Candide et Cacambo montent en carrosse ; les six moutons volaient, et en moins de quatre heures on arriva au
palais du roi, situé à un bout de la capitale. Le portail était de deux cent vingt pieds de haut et de cent de large ; il est
impossible d'exprimer quelle en était la matière. On voit assez quelle supériorité prodigieuse elle devait avoir sur ces
cailloux et sur ce sable que nous nommons or et pierreries.
Vingt belles filles de la garde reçurent Candide et Cacambo à la descente du carrosse, les conduisirent aux
bains, les vêtirent de robes d'un tissu de duvet de colibri ; après quoi les grands officiers et les grandes officières de la
couronne les menèrent à l'appartement de Sa Majesté, au milieu de deux files chacune de mille musiciens, selon
l'usage ordinaire. Quand ils approchèrent de la salle du trône, Cacambo demanda à un grand officier comment il fallait
s'y prendre pour saluer Sa Majesté ; si on se jetait à genoux ou ventre à terre ; si on mettait les mains sur la tête ou sur
le derrière ; si on léchait la poussière de la salle ; en un mot, quelle était la cérémonie. "L'usage, dit le grand officier,
est d'embrasser le roi et de le baiser des deux côtés." Candide et Cacambo sautèrent au cou de Sa Majesté, qui les reçut
avec toute la grâce imaginable et qui les pria poliment à souper.
En attendant, on leur fit voir la ville, les édifices publics élevés jusqu'aux nues, les marchés ornés de mille
colonnes, les fontaines d'eau pure, les fontaines d'eau rose, celles de liqueurs de canne de sucre, qui coulaient
continuellement dans de grandes places, pavées d'une espèce de pierreries qui répandaient une odeur semblable à celle
du gérofle et de la cannelle. Candide demanda à voir la cour de justice, le parlement ; on lui dit qu'il n'y en avait point,
et qu'on ne plaidait jamais. Il s'informa s'il y avait des prisons, et on lui dit que non. Ce qui le surprit davantage, et qui
lui fit le plus de plaisir, ce fut le palais des sciences, dans lequel il vit une galerie de deux mille pas, toute pleine
d'instruments de mathématique et de physique.
Après avoir parcouru, toute l'après-dînée, à peu près la millième partie de la ville, on les ramena chez le roi.
Candide se mit à table entre Sa Majesté, son valet Cacambo et plusieurs dames. Jamais on ne fit meilleure chère, et
jamais on n'eut plus d'esprit à souper qu'en eut Sa Majesté. Cacambo expliquait les bons mots du roi à Candide, et
quoique traduits, ils paraissaient toujours des bons mots. De tout ce qui étonnait Candide, ce n'était pas ce qui l'étonna
le moins.
Questions :
1. Comment appelle-t-on un monde idéal et imaginaire ? Quelles sont ici ses caractéristiques ?
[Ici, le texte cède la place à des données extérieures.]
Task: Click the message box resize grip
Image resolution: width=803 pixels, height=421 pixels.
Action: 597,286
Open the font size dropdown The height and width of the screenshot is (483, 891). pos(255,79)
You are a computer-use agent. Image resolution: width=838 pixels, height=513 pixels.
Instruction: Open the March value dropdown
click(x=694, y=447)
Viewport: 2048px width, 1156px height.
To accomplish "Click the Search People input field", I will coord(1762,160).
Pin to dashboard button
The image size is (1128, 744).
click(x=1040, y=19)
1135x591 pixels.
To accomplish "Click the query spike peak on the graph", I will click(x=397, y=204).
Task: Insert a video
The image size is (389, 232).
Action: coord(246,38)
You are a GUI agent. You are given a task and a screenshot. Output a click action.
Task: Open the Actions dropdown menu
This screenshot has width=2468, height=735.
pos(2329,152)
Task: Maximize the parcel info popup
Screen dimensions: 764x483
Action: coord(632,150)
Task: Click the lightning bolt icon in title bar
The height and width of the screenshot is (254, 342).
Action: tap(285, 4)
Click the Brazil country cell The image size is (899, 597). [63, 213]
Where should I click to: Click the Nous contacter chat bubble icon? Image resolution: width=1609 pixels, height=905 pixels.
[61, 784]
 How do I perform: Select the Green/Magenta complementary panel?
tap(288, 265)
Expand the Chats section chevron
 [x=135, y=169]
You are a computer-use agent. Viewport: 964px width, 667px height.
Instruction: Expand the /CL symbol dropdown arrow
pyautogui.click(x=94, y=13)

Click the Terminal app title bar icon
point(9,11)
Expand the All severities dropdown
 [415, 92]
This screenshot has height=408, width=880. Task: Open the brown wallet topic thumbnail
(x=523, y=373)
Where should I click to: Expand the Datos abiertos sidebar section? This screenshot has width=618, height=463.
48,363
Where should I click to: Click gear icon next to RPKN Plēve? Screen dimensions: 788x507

2. Que peut-on dire des relations humaines dans ce texte ?
2 liens :
http://www.packshotmag.com/films/perrier-extraordinaire-citron-vert/
https://jai-un-pote-dans-la.com/perrier-ose-lextraordinaire-avec-une-campagne-signee-rosbeef/
Questions :
1. Comment le voyage est-il mis en scène ici ?
2. En quoi est-il extraordinaire?
3. Pourquoi avoir choisi le slogan “Drink extraordinaire, drink Perrier?